[MATERIALS PROVIDED]:
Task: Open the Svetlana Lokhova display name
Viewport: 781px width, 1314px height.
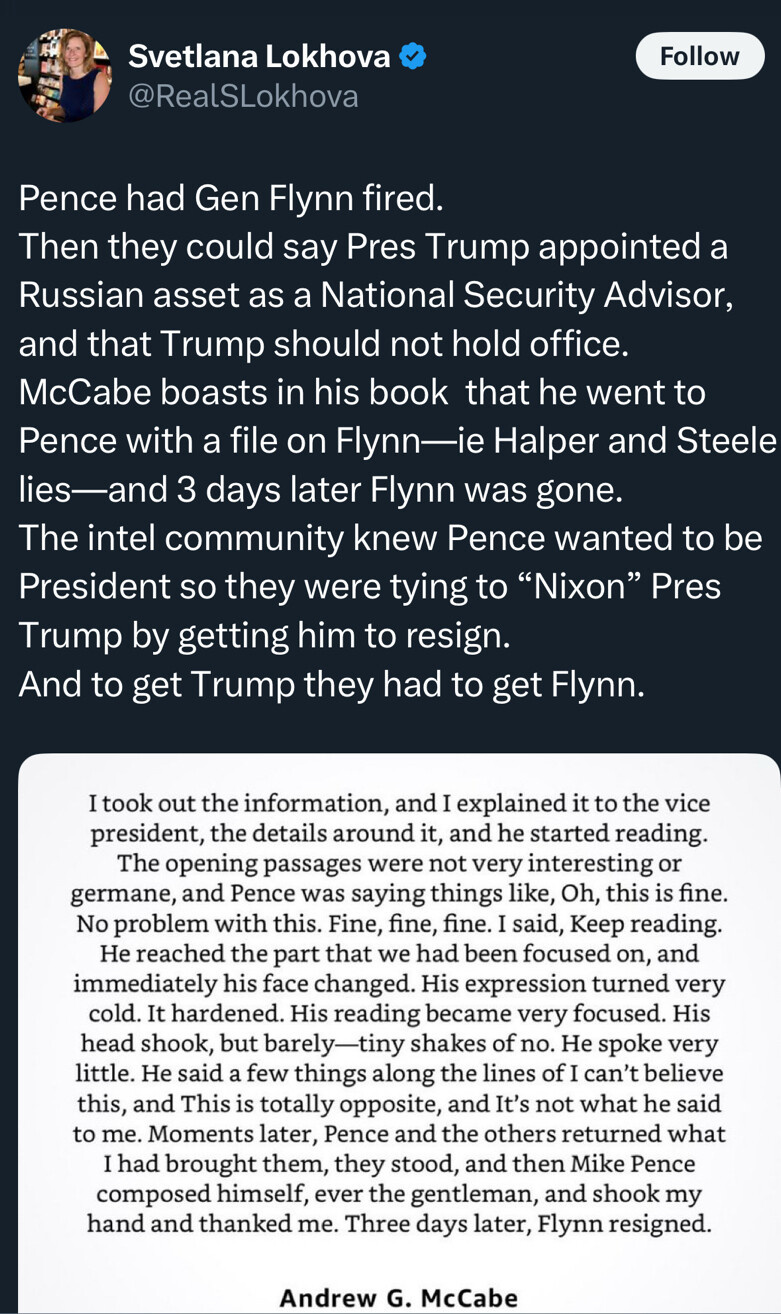Action: click(259, 57)

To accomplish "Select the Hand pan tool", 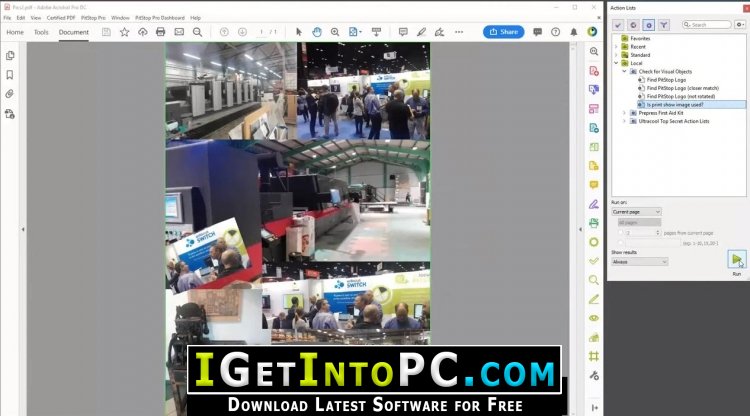I will (x=317, y=32).
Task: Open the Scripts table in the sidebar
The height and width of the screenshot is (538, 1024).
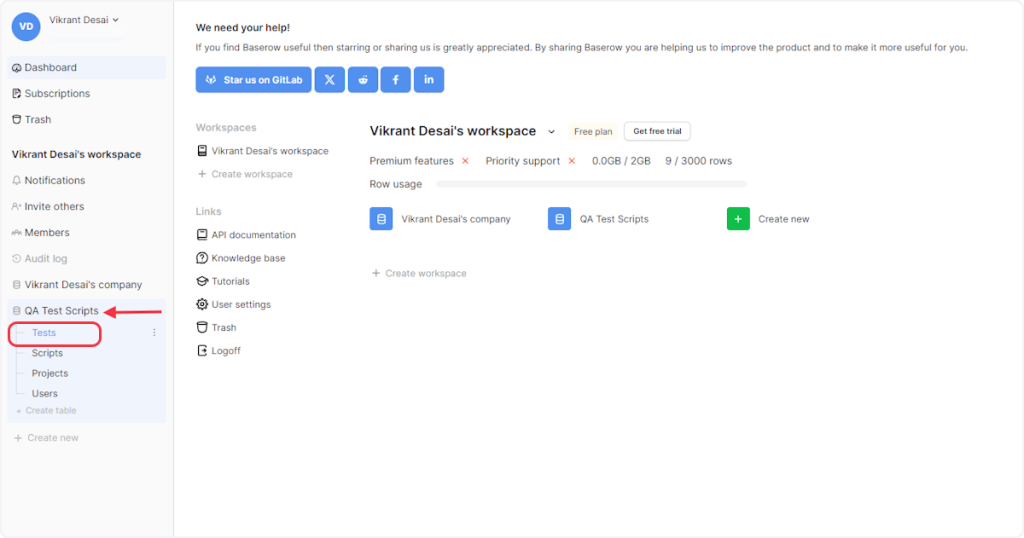Action: tap(47, 353)
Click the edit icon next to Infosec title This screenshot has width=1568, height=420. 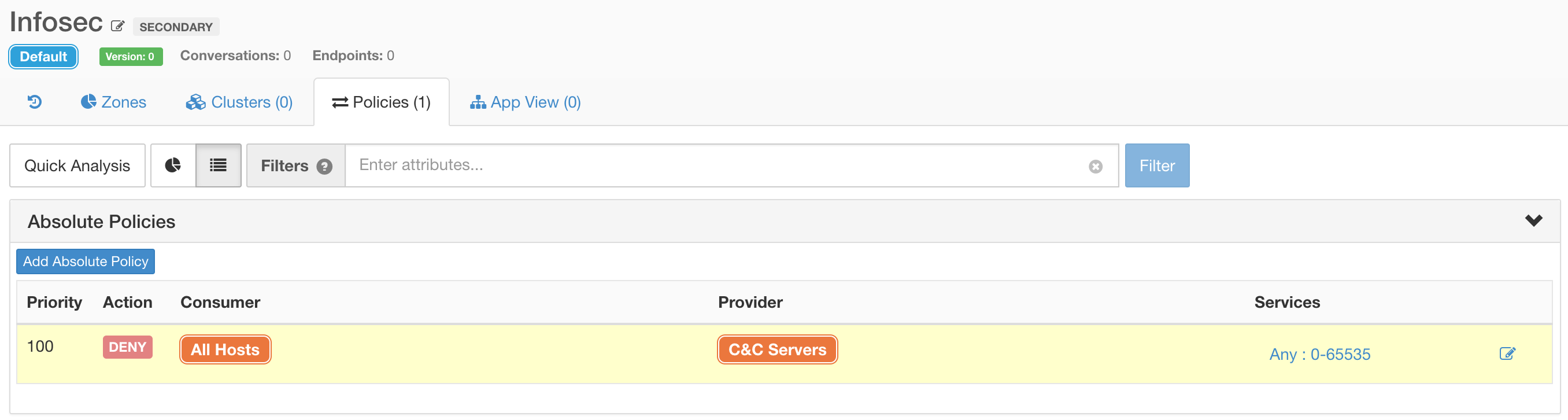[x=117, y=26]
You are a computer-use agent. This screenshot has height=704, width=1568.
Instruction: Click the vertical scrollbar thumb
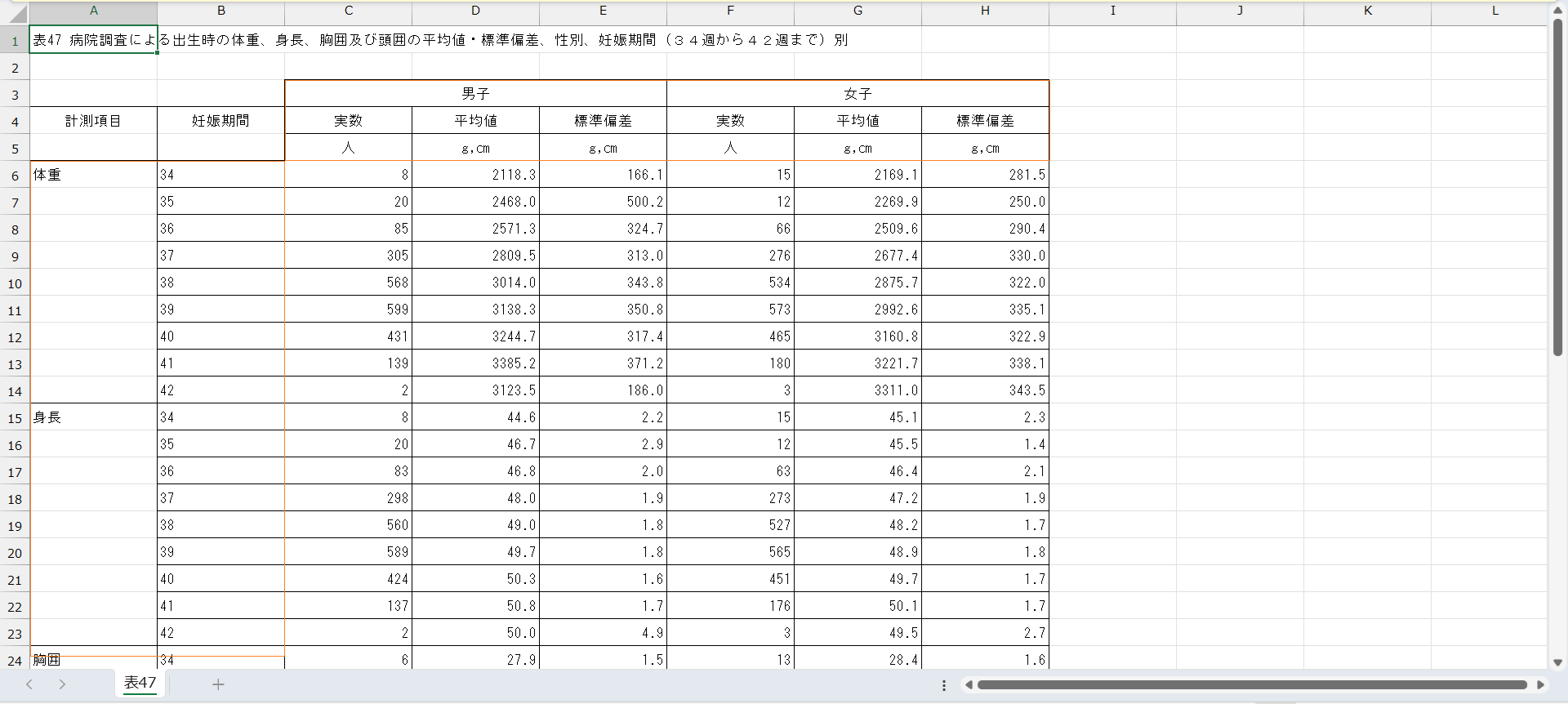(1557, 188)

[TASK OBJECTIVE]:
Could you reproduce exactly the lines from the one containing "Instruction: Click the" through the last line of the records, both included, leaving out the pictures?

[ANSWER FOR THE TASK]:
Instruction: Click the vertical scrollbar thumb
(1557, 188)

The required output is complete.